Why AT&T Missed the Next Big Thing
- IT TOPICS:Mobile & Wireless
The wonderful thing about the Web is that you can find anything there, whether it's true or not. Case in point: The legend that in 1984, AT&T "decided not to invest in cellular telephony, believing that the market wouldn't support more than a million cellular handsets by 2000." That's repeated in an opinion column on computerworld.com today. (It may also be in the print edition; my copy hasn't arrived yet.)
It makes a great story of corporate blindness, doesn't it? Creaky old AT&T, the giant monopoly in landline telephones, can't see the potential in these newfangled wireless phones, and so cedes the market for the Next Big Thing to upstarts who plow Ma Bell under. I think I've heard a half-dozen different pundits toss off this story in the past year.
Just one problem: It's not true. Not even a little bit.
Oh, and it's also easy to discover that it's not true. Even a little Google-style research turns up the real history from numerous authoritative sources.
Which is that AT&T invested heavily in wireless for decades before that legendary 1984 date -- first in what were then called radio-telephones, then in pre-cellular mobile service. It was AT&T that lobbied the FCC for years to reallocate spectrum so it would be available for mobile phone use -- and for years AT&T's requests were denied, and AT&T kept pushing.
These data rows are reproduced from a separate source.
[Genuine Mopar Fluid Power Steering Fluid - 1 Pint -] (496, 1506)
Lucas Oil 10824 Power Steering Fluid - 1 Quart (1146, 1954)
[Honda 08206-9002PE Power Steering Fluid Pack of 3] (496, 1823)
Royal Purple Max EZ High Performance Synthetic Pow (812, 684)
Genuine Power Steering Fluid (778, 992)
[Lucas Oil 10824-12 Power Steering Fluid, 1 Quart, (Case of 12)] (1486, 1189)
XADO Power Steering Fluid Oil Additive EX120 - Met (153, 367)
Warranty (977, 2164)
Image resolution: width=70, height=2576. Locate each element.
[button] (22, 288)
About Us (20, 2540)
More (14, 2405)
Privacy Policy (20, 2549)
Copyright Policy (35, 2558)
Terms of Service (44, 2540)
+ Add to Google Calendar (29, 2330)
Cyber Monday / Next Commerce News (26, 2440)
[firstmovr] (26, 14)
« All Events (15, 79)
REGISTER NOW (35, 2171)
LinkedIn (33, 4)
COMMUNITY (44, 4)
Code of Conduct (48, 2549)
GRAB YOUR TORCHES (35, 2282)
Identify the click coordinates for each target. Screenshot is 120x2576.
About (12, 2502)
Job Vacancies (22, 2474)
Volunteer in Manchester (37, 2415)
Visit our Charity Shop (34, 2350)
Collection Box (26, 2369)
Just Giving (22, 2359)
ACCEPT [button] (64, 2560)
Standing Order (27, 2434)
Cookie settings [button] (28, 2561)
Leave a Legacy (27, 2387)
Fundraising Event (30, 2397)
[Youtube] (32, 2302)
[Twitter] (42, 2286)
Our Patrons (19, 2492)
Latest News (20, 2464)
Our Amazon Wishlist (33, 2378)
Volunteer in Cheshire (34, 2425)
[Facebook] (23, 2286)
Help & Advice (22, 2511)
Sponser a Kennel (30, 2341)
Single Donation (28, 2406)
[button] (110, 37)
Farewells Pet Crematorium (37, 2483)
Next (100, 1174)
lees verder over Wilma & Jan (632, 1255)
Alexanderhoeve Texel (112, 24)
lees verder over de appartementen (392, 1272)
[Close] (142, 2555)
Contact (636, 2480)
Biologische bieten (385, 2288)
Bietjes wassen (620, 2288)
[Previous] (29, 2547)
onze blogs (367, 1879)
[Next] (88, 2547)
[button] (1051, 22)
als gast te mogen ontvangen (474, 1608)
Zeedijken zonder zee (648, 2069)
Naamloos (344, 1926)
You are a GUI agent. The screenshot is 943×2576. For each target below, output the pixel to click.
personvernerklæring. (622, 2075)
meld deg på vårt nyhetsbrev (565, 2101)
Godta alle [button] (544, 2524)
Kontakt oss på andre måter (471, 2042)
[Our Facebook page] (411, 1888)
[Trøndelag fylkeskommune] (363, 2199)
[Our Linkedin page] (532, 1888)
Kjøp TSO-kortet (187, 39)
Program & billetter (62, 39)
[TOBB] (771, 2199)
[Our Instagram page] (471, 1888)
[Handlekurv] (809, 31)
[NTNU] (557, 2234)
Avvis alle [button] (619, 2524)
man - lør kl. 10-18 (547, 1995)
When the FCC finally allocated spectrum specifically for high-volume mobile phone service in 1970, it was AT&T that proposed (in 1971) using the new bandwidth for cellular service. Motorola, which had pioneered cellular technology, was making money from pre-cellular wireless service and lobbied against cellular. Years of lawsuits later, the FCC finally made cellular spectrum widely available in 1982.
In the meantime, AT&T's Illinois Bell subsidiary started making cellular service available to real customers in 1977 on a test basis in Chicago. When the FCC finally started permitting applications for cellular service in 1982, an AT&T subsidiary called AMPS was granted the first cellular licenses.
In other words, AT&T didn't just not miss cellular's potential. AT&T saw the potential, invested in it, fought for years against foot-dragging pre-cell wireless providers before the FCC and in federal court, and was first in line when it was finally possible to implement.
So how did AT&T come to be so far behind in cellular? Yes, that 1984 date is meaningful. That's the year AT&T broke up into Ma Bell and the Baby Bells. According to the consent agreement, cellular service was deemed a local service. So the Baby Bells got cellular, while what remained of AT&T had to wait years before it could (re)enter the business it had fought for and invested in.
Not because AT&T was stupid and blind. But because it was smart, clear-sighted -- and a monopoly facing antitrust action.
OK, so "AT&T is stupid about cellular" is yet another myth that turns out to be wrong. So what?
So this: These easy-to-swallow stories feel good. They feel right. And they lead us down the garden path to simple thinking. When we repeat these swell-sounding legends, we risk taking the wrong lessons from them -- especially since they're based on make-believe, not on reality.
And when analysts and pundits do their deep thinking based on make-believe, we get elaborate, carefully thought-out advice that's based on bunk.
That doesn't guarantee that the advice will be useless. But it sure doesn't help anyone's credibility.